Jorge Molder expõe em Castelo Branco

Por: Diario Digital Castelo Branco/Lusa

O fotógrafo Jorge Molder, galardoado com o Grande Prémio EDP/Arte 2010, vai inaugurar a 18 de fevereiro a exposição “Operações Especiais”, em Castelo Branco, com algumas das mais recentes séries fotográficas.

O fotógrafo Jorge Molder, galardoado com o Grande Prémio EDP/Arte 2010, vai inaugurar a 18 de fevereiro a exposição “Operações Especiais”, em Castelo Branco, com algumas das mais recentes séries fotográficas.

A exposição, organizada pela Câmara Municipal de Castelo Branco com o apoio da Escola Superior de Artes Aplicadas da cidade (ESART), vai inaugurar no antigo edifício dos CTT, às 18:00, de 18 de fevereiro.

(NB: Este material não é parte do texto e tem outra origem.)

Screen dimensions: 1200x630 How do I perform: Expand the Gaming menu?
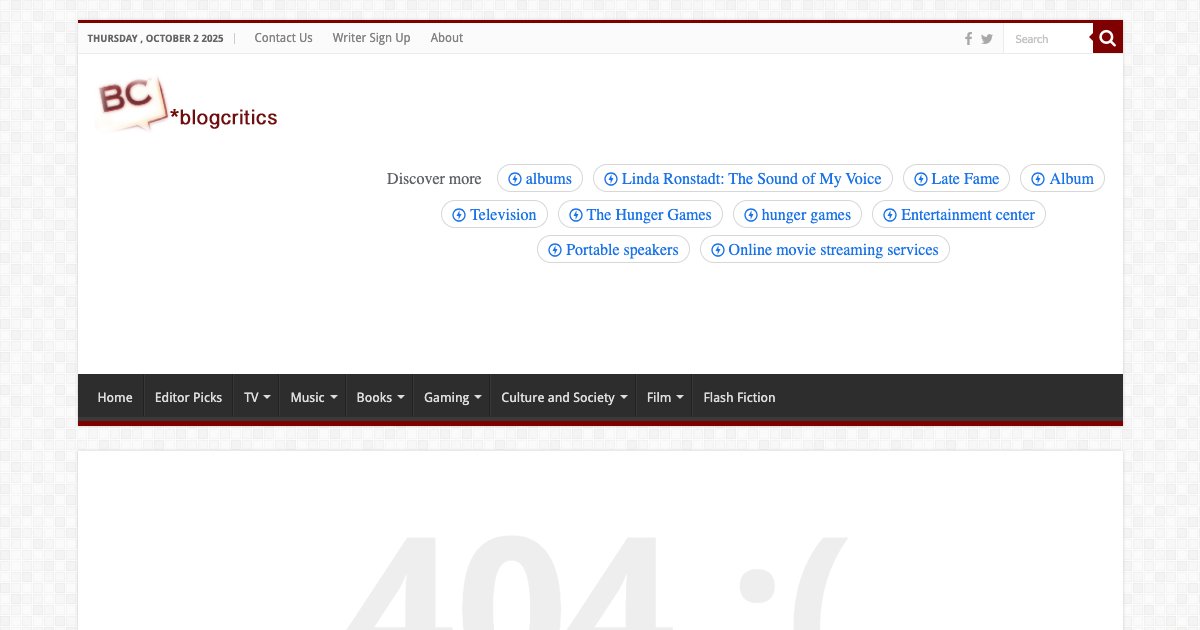452,397
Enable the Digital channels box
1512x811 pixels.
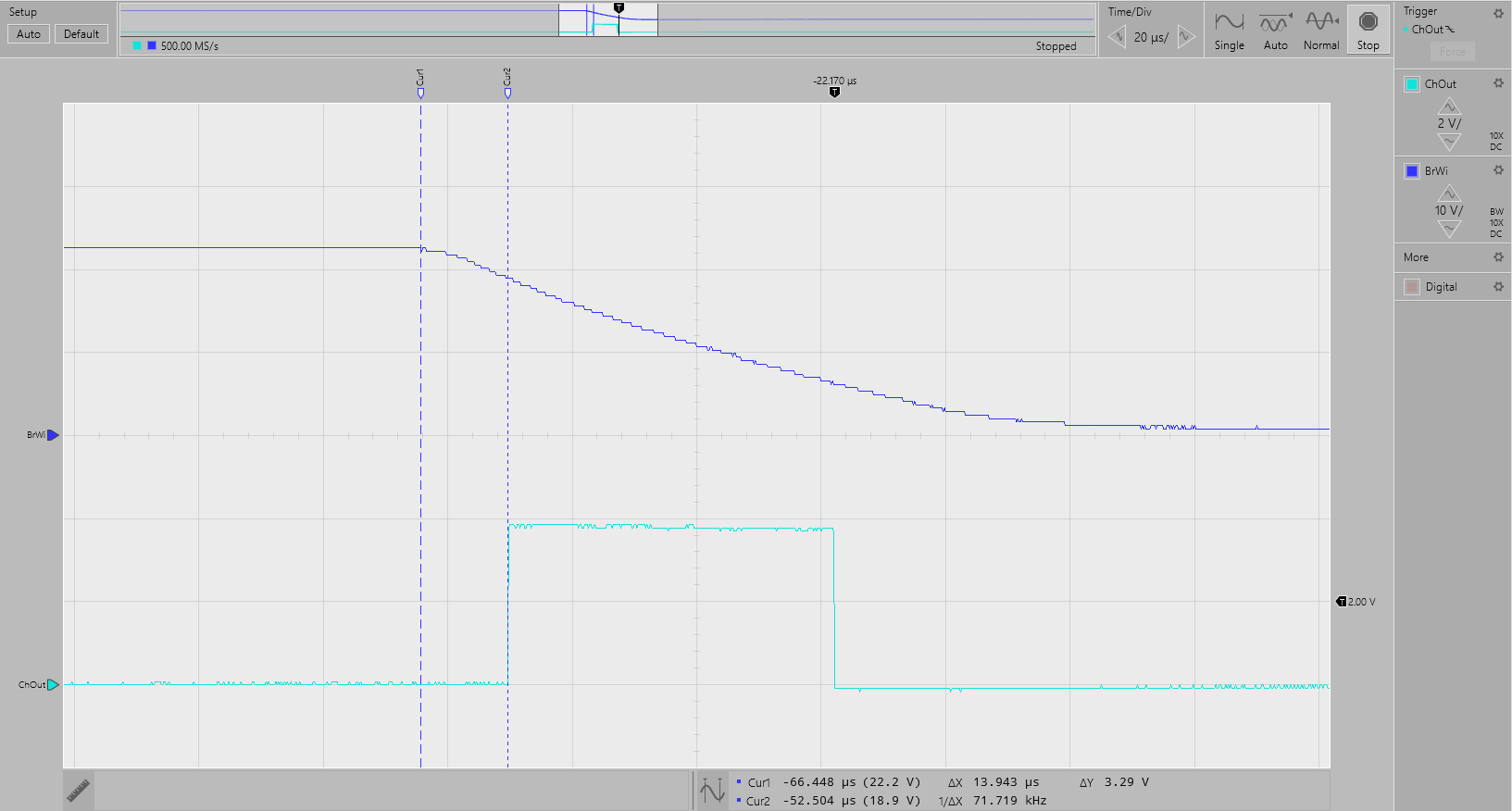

De acordo com a organização da exposição - a primeira que Jorge Molder apresenta desde que foi distinguido com o Grande Prémio EDP/Arte 2010, no valor de 35 mil euros - estarão patentes quatro séries, entre elas “Algum Tempo Antes”, uma instalação composta por uma série fotográfica e uma escultura, pertencente à Telefónica, Madrid, nunca exposta em Portugal.

“Pinocchio”, a mais recente obra, que propõe um conceito de narrativa totalmente novo na obra de Jorge Molder, e ainda as séries “Não Tem que me Contar Seja o que For” e “Condição Humana”.

A comissária da exposição, Vanda Guerreiro, define a fotografia do artista como “um limiar".

"São imagens de uma narrativa onde as suas personagens são frequentemente colocadas próximas do umbral de uma passagem, por vezes vislumbrável", descreve ainda a comissária numa nota da organização da mostra.

"A narrativa constituída por toda a sua obra é construída ao estilo dos épicos clássicos, mas resolvida em fotografia, e apresenta-se como um aviso aos incautos e um desafio aos destemidos, mas é também a sua própria história”, acrescenta.

Nascido em Lisboa, em 1947, Jorge Molder está representado nas mais importantes coleções portuguesas, entre elas a da Caixa Geral de Depósitos, a Fundação Luso-Americana para o Desenvolvimento, e o Centro de Arte Moderna José de Azeredo de Perdigão da Fundação Calouste Gulbenkian, todas elas em Lisboa.

Também está representado no estrangeiro, em coleções como a do Art Institute of Chicago, Artothèque de Grenoble, Everson Museum of Art (Nova Iorque), Maison Européenne de la Photographie (Paris), Museo Nacional Centro de Arte Reina Sofia (Madrid) e Museu de Arte Moderna do Rio de Janeiro (Brasil).

Licenciado em Filosofia pela Universidade Clássica de Lisboa, foi até 2008 diretor do Centro de Arte Moderna da Fundação Calouste Gulbenkian.

Foi em 1994 artista convidado da 22.ª Bienal de Arte de São Paulo, e em 1999 representou Portugal na 48.ª Bienal de Veneza.

A exposição em Castelo Branco vai estar patente até 15 de maio no âmbito de uma série de iniciativas da Câmara Municipal de Castelo Branco no âmbito da arte contemporânea.